The lens is a Cooke triplet 1:3.5 f=25mm equivalent to a 37mm of a 24x36mm format. The Cooke triplet is a photographic lens designed and patented in 1893 by Dennis Taylor who was employed as chief engineer by T. Cooke & Sons of York. It was the first lens system that allowed the elimination of most of the optical distortion or aberration at the outer edge of the image. It likely for this reason that the lens is unscripted curiously « Traditional » on the front lens ring… It is known that a Cooke triplet lens could give surprisingly good results with only three separated optical elements. The Cooke Triplet is still widely used in inexpensive cameras, including variations using aspheric elements, particularly in cell-phone cameras. The Cooke triplet consists of three separated lenses positioned at the finite distance. It is often considered that the triplet is one of the most important discoveries in the field of photographic objectives
The lens receives 40.5mm diameter thread filters that I use for my Zorki / Leningrad lenses Jupiter-8 2/50mm, Jupiter-11 4/135mm and Jupiter-12 2.8/35mm. The metal shade hood Minolta D42KA could mounted on the filter but I have to check is there is vignette induced.

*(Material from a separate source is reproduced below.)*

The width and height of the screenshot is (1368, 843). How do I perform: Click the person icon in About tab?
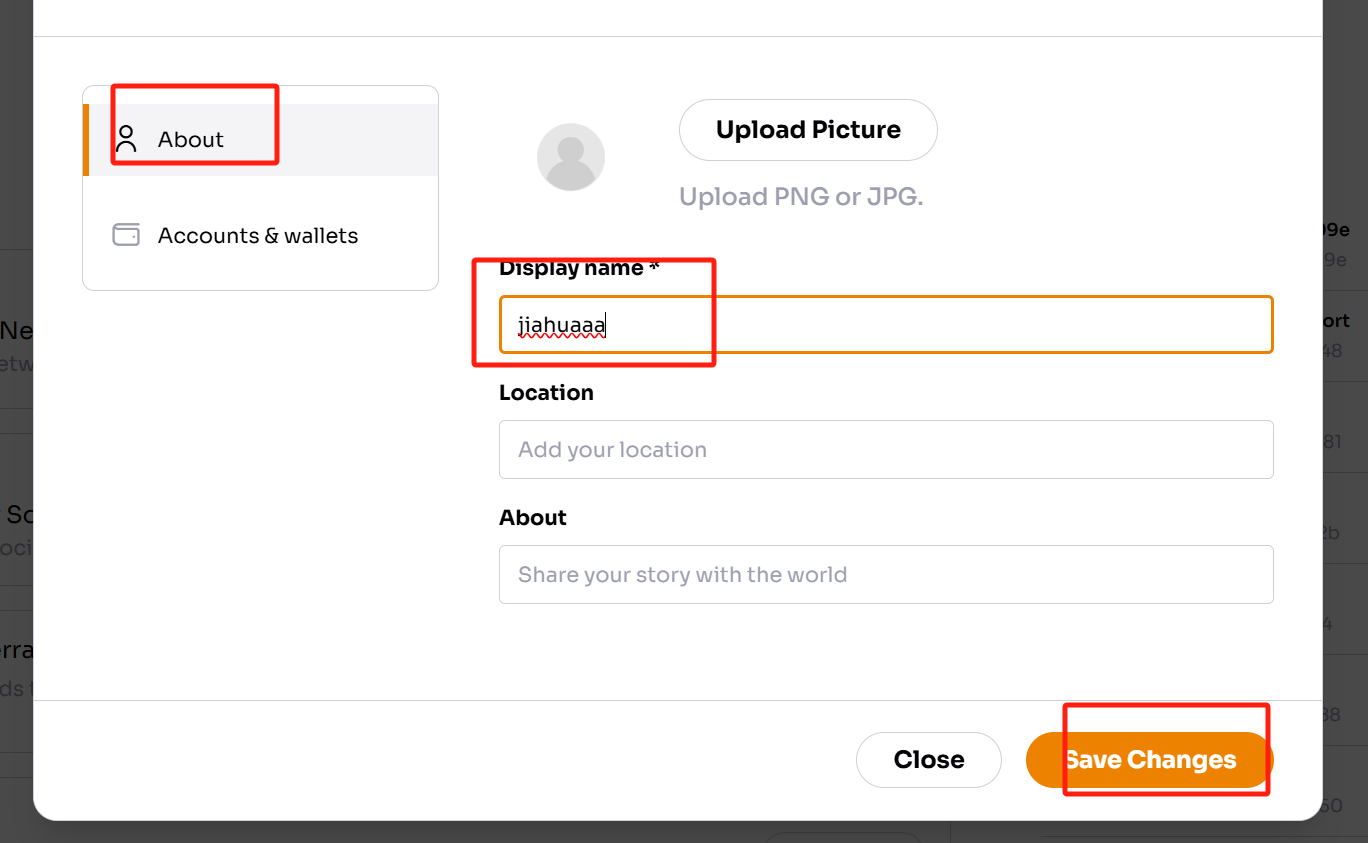[x=126, y=139]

The camera size is close to the original dimensions of a thread-mount Leica (called also the original Barnack Leica) which are, in a way, a sort of « Gold » size in the 35mm camera’s. I compared with my Zorki 1D year 1954 that is a straight reproduction of the Leica Iic. The upper deck of Pentax 17 is designed very clearly as a classical 35mm and we even find the original logo of Asahi Optical Company. The rewind crank is also a revival of past design seen on old Pentax SLR as my year-1971 Spotmatic SP in this seres of pictures.
The Pentax 17 is very light (about 300g) compared to those old ancestors that weight easily the double or the triple. It is then an effortless camera to carry. The Pentax 17 fits in the small ThinkTank bag (called « Mirorless Mover 5 ») that I recently bought to safely carry a film back of my Hasselblad or my Bronica 6X6 camera’s. In this tiny bag, the camera is protected for the element and vibrations due to cycling for instance.
Reference
analoguewonderland.co.uk/blogs/film-photography-blog/pent...
Key features and specifications
* Half-frame image capture (17 x 24mm)
* 37mm (equiv.) FOV F3.5 lens
* Zone focusing system with 6 zones
* Circular leaf shutter (F3.5-16)
* Built-in flash (6m/20ft at ISO100)
* Optical tunnel viewfinder with frame lines
* Exposure from 1/350 sec to 4 sec (+ Bulb)
* Supports films from ISO 50 to ISO 3200
Specifically the lens has:
1. HD coating, which maintains high performance of the lens, by using this PENTAX multi-coating. This also enables high contrast and high definition right to the edges.
2. SP coating (Super Protect) which helps to repel water and oil from the lens.
The fact that the focusing on the Pentax 17 is electronic i.e. the lens only moves when you half-press the shutter gives me faith that autofocus was already considered in the R&D stage.